Football Tactics

Discussion in 'The Netherlands' started by Orange14, Nov 11, 2011.

  1. Orange14

    Orange14 Moderator
    Staff Member

    Apr 27, 2007
    Bethesda, MD
    Club:
    AFC Ajax
    Nat'l Team:
    Netherlands
    I don't think we've had a thread on this topic so I'll start one to see if it gets and takers. First item for discussion is Uli Hesse's interesting column over on Soccernet about whether you should position defenders on the posts for corner kicks. He points to several examples where this creates a mismatch for the corner taking team since the player on the post cannot mark an attacker. Interesting in that probably 99% of the time, the posts are guarded. It also makes the offside trap more difficult once the ball is initially cleared (assuming one has a keeper that can punch the ball away).
     
  2. DRB300

    DRB300 Member+

    Sep 21, 2007
    Nat'l Team:
    Netherlands
    I was always taught that a team marks the posts. It comes so natural to me that it's not even an option to do otherwise. The two smaller guys had to do that job and the longer guys take the attackers that come in. They will always have 4 guys holding back so I don't see how they could create a man more situation in your own box, if everybody comes back to defend except the deepest striker.
     
  3. CANADA-AZ

    CANADA-AZ Member

    Feb 3, 2005
    Hamilton-Canada
    The story and the comments later do make for interesting reading. I was also taught that on corners we put a man in each corner, but if you watch today its not always done.
    The keeper does not have a chance on any good header as the attacker is too close to react unless it hits him. Having the corner people shuts more of the net.

    Getting out to set the offside line was always drilled into us as well once the ball went back
     
  4. johan neeskens

    Jan 14, 2004
  5. Orange14

    Orange14 Moderator
    Staff Member

    Apr 27, 2007
    Bethesda, MD
    Club:
    AFC Ajax
    Nat'l Team:
    Netherlands
    There was a lot of talk on the Germany friendly thread about left back problems. It might be useful to discuss this. Here are some key points:

    1. You want a left footed player which already reduces options because of the prevalence of right footed players and the fact that good players tend not to want to play defense (I believe Artur Numan was a converted winger).
    2. You need someone with pace enough to overlap on offense as the chances permit and cross the ball (another reason for being left footed)
    3. You want the left back to be positionally aware in playing the offside trap when the team plays a high line and not allow wing players to beat him to the end line
    4. In the absence of a left back with speed or one who might have defensive liabilities, the overall formation must be altered to protect that side of the field.

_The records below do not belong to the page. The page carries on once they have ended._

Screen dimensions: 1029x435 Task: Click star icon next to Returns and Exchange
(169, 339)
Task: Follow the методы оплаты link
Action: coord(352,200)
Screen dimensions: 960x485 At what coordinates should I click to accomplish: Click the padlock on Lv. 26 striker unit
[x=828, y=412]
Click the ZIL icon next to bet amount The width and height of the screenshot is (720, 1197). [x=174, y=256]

    With respect to #4, how can this be achieved. The Barcelona approach can be used - relying on absolute possession of the ball and pressing all over the field when the ball is turned over. They also rely on two very good central defenders and a central controlling midfielder who have great positional awareness (all lacking on the current Oranje side). You can take the BvM approach and use 2 defensive midfielders so that the formation can rely on 6 defenders as appropriate. This worked exceptional well in the last WC in providing coverage for Gio who was getting up in years (and also Van der Wiel who was making his first starts at that level of play). This approach necessarily reduces the offensive options as we all know.

    The other way to do this is to make sure the wing players realize that they have a defensive role to play and that they have to track back quickly when the other team has the ball (this is the converse of the Barca pressing approach and does concede some space in the midfield). Kuyt does this very well (but has offensive limitations when he is picked as a starter) and Babel did a good job in the last two friendlies.

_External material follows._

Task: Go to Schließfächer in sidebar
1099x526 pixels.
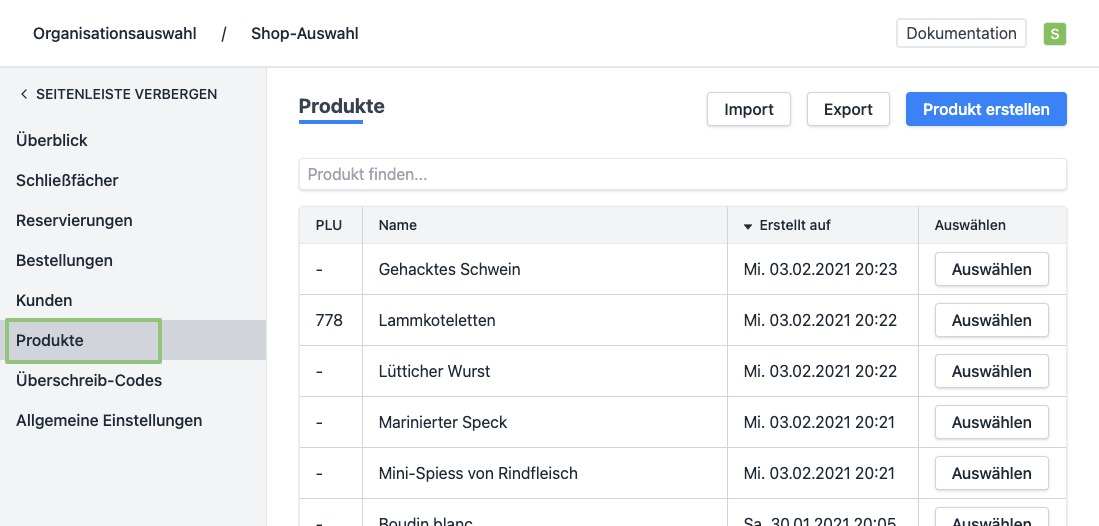Action: tap(67, 181)
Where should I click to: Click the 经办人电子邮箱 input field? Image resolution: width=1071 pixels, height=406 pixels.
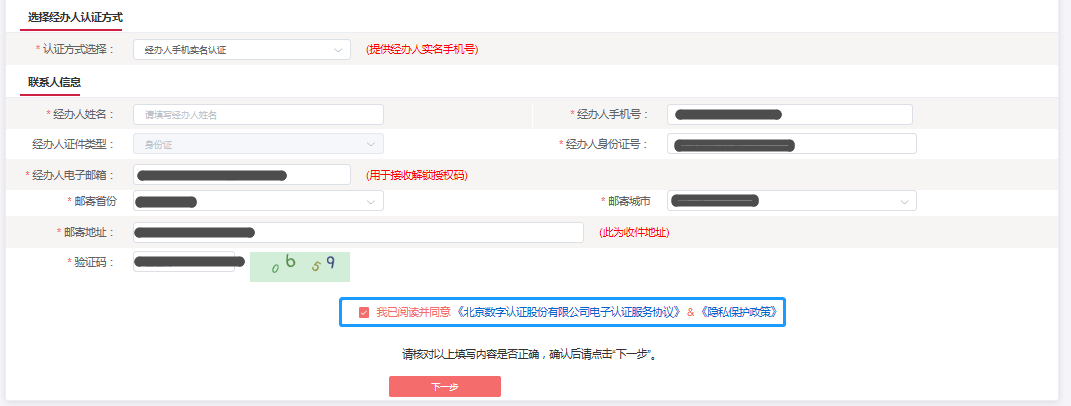(241, 175)
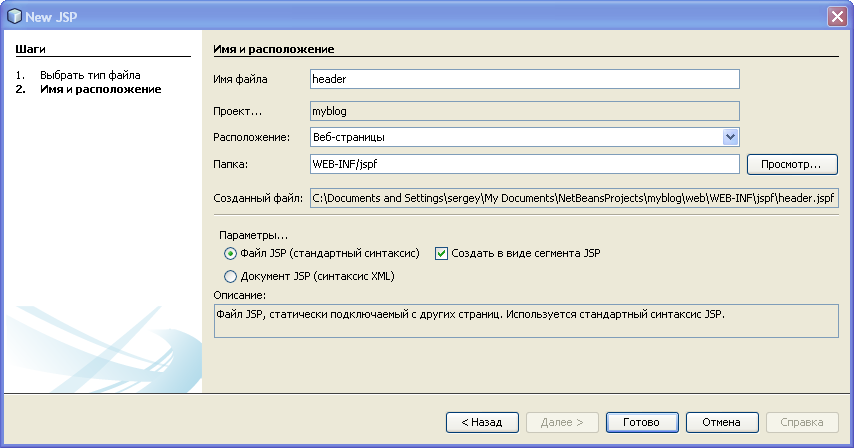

    Thoughts from others on this conundrum?
     
  6. JC-14

    JC-14 Member+

    Jan 28, 2010
    Amsterdam
    Club:
    AFC Ajax
    Nat'l Team:
    Netherlands
    Left back is going to be weak regardless. Whether it's Pieters/Anita/Braafheid/Emanuelson/Drenthe, we don't have a top left back right now. Maybe Jethro Willems, but not for the next couple of years most likely. But most teams don't play with real wingers so as far as that goes it's not that worrisome.

    I disapprove of wingers running all the way back to the left back position to help out. Let them defenders gas themselfs out while the winger save their energy imo. That's going to discourage the back from moving forwards anyway.

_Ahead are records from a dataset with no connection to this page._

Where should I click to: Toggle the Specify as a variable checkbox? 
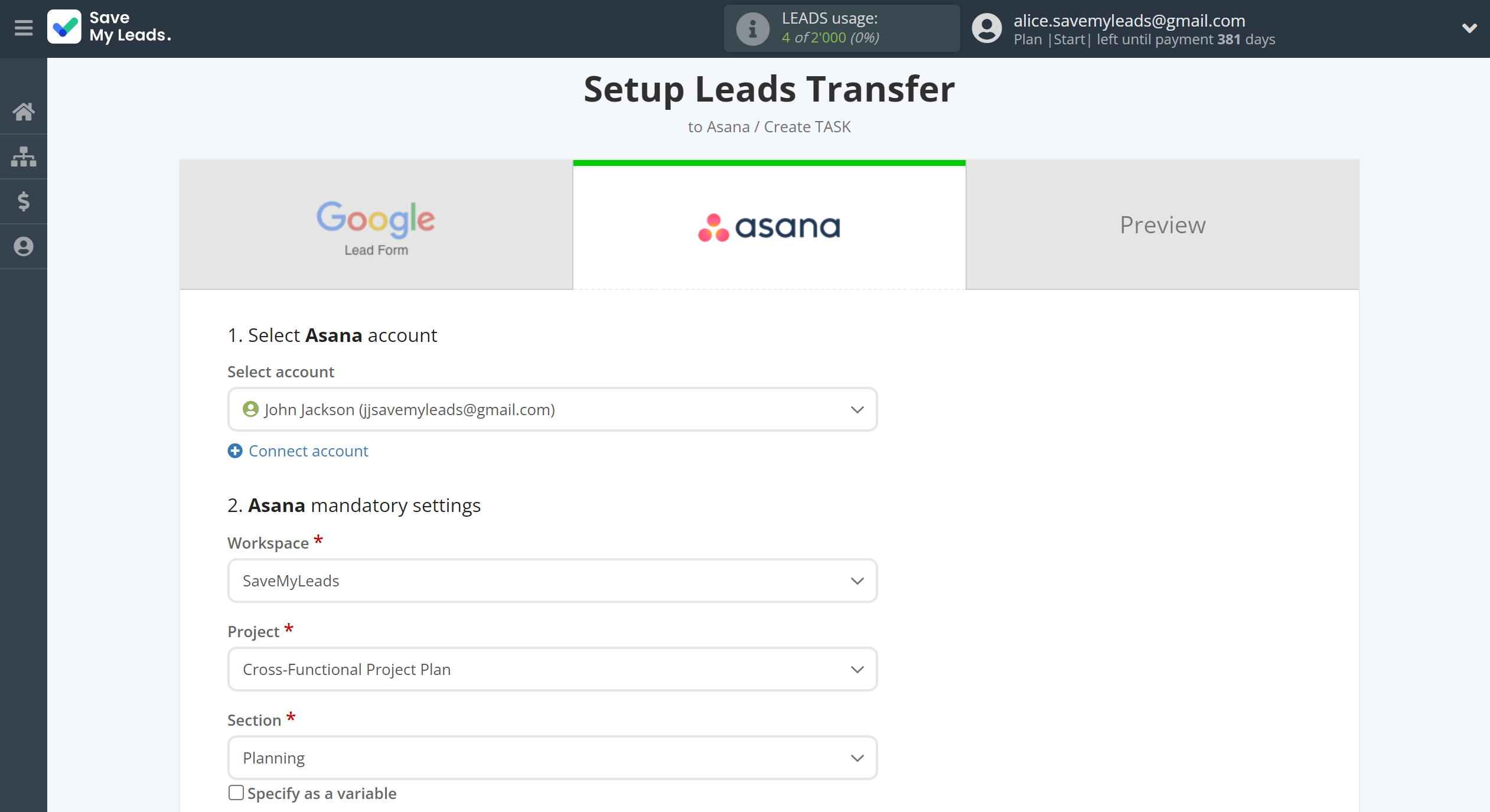click(234, 793)
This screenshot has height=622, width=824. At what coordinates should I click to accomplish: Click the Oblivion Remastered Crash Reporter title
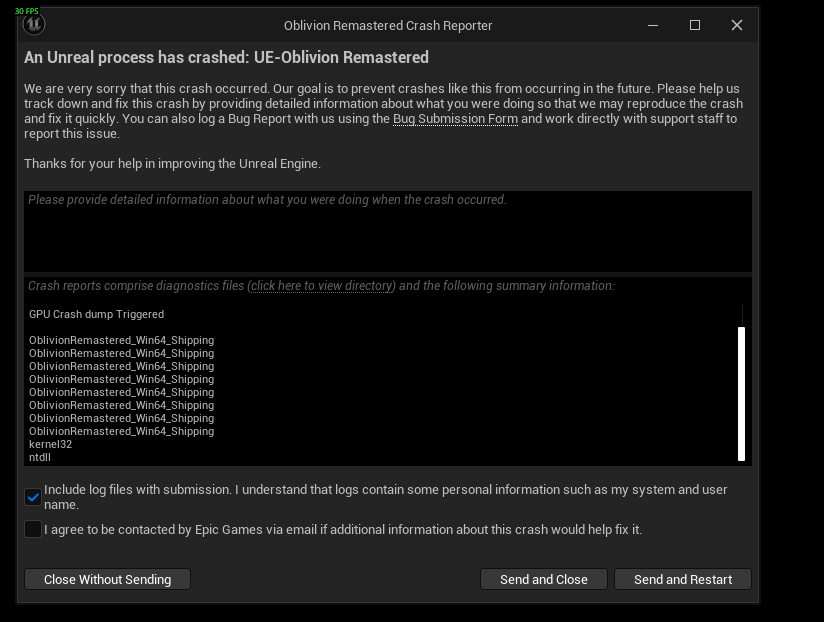pyautogui.click(x=388, y=25)
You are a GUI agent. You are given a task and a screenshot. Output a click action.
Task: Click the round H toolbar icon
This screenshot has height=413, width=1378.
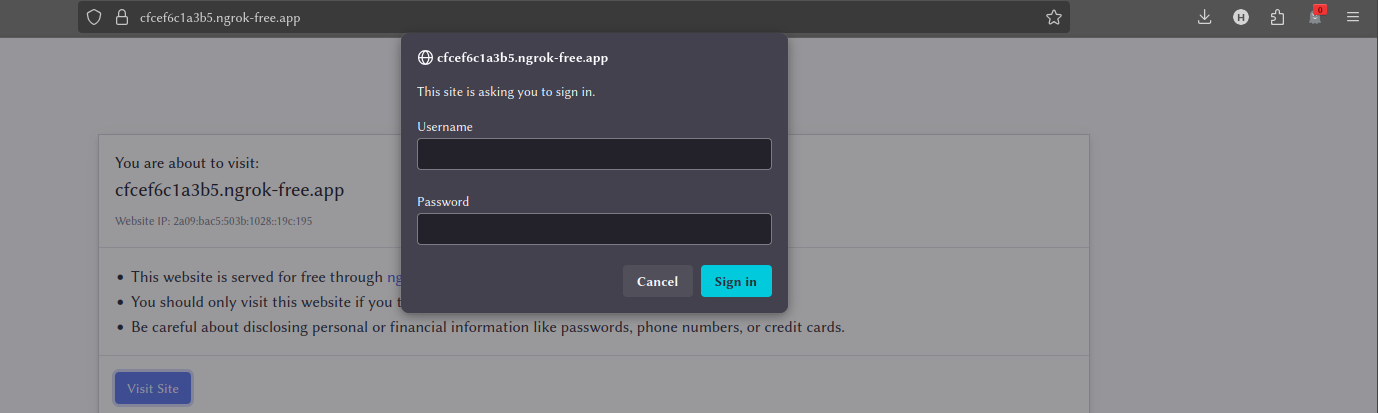(x=1241, y=17)
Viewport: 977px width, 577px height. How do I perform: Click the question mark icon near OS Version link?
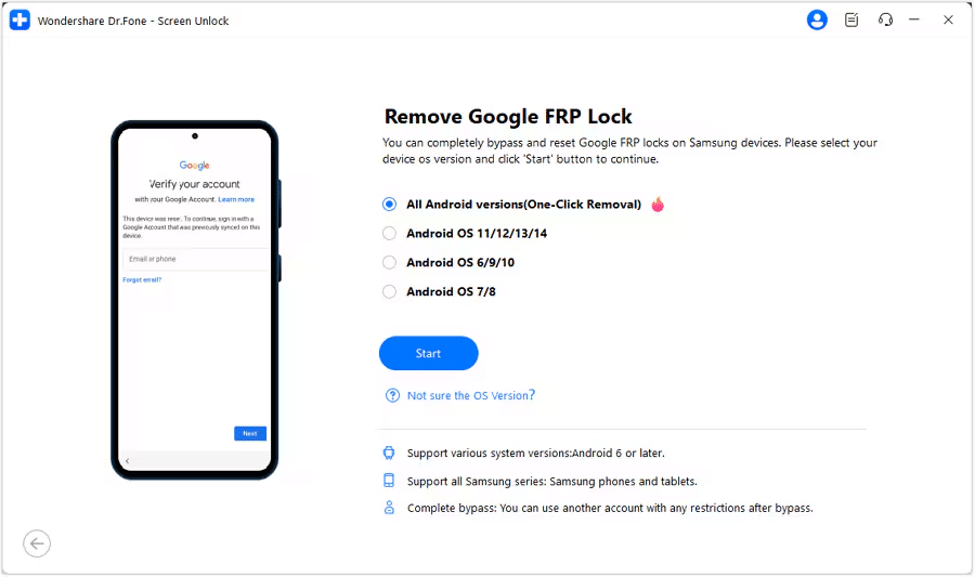(391, 395)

    If you want to strengthen midfield in order to provide extra defensive security I would suggest putting Strootman on the left side of the midfield next to Sneijder.

    --Strootman------Sneijder
    ----------De Jong
    Urby-------------------Van der Wiel
    -------whoever-whoever

    Reiziger was a converted winger too btw.
     
  7. Mr.S

    Mr.S Member

    Oct 22, 2011
    For me CB is an even bigger issue. Both Heitinga & Mathijsen are horrible these days & ABSOLUTELY need NEW REPLACEMENTS.

    About the LB,the only option I see is getting De Jong back. He provided massive cover for Gio,tracking back & covering the left side many a time. We have to go back to that horrible defensive line-up again.

    It's useless to hope our wingers will track back & defend.We are already playing with 5-6 defending players, if our wingers defend too we will have as many as 8 players defending. I dont see much creativity there.

    For me,the 1st guy that makes to our team is Robben & he does not defend much. On the left wing I personally want Elia & he is not very good at defending. Afellay is another option & may defend slightly more compared to the other 2 but not as much as Kuyt.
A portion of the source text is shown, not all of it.